Tomás de Aquino identifica o puro esse com o próprio Deus. "Divina essentia est ipsum esse[31]". Dado que é a essência dos entes a que dá a medida em que o ente tem o ser, em Deus sua essência não pode ser distinta do seu ser. Sem nenhuma composição com a potência, como ato puro de ser, Deus, na concepção tomista, é a forma perfeita de uma atividade infinita de conhecimento e de amor, subsistente em si mesma.

O movimento circular de conhecimento e de amor, próprio da atualidade do ser, em Deus fecha-se em si mesmo, pois Deus conhece e ama tudo entendendo-Se e amando-Se a si mesmo[32]. Só o Ser puro pode explicar o ser das criaturas[33], que flui, na Criação, como um efeito conjunto do pensamento e da livre vontade divina.

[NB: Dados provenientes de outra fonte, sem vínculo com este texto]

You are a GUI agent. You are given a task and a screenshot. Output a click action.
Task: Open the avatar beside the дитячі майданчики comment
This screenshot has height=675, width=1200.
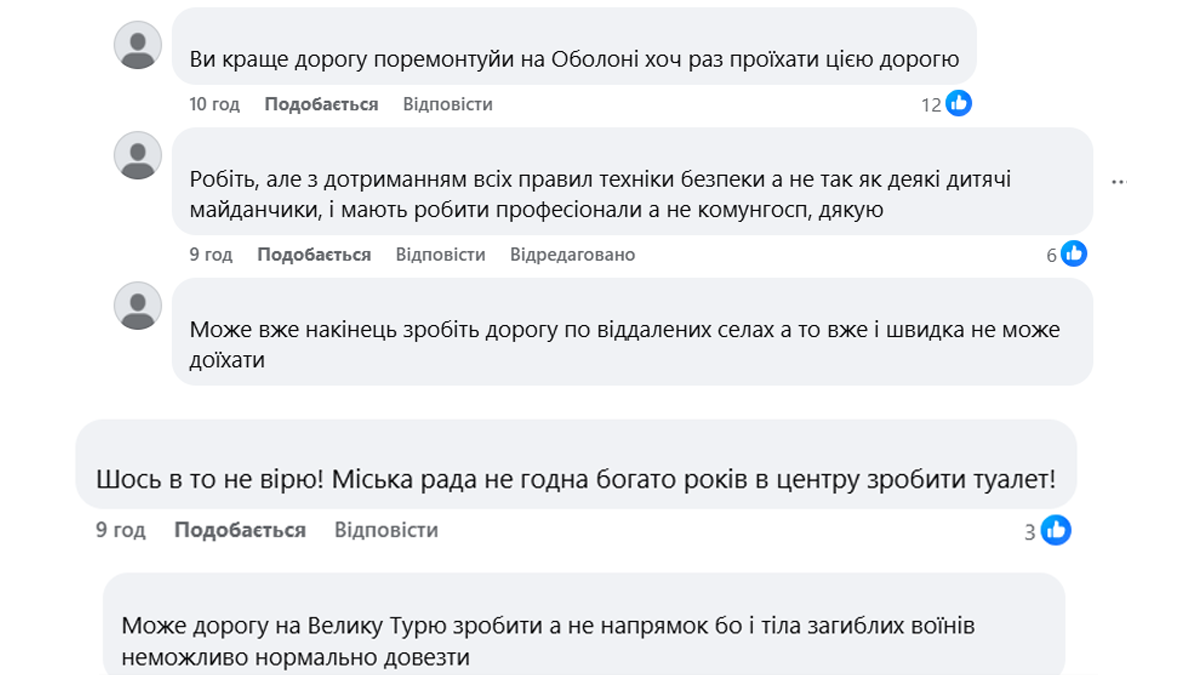coord(138,155)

Tomás, neste ponto, serviu-se de Avicena, não só ao conceber Deus como um ato puro de conhecimento e de amor que dá o ser à criatura[34], mas também para deixar bem claro que a Criação não significa apenas dar o ser à criatura, mas mantê-la no ser. Essa Criação, que em Deus é uma ação instantânea, imóvel e eterna, nos entes finitos realiza-se no tempo; por isso, enquanto a criatura estiver no ser isto significa que Deus está pensando nela, embora o tempo só transcorra para a criatura.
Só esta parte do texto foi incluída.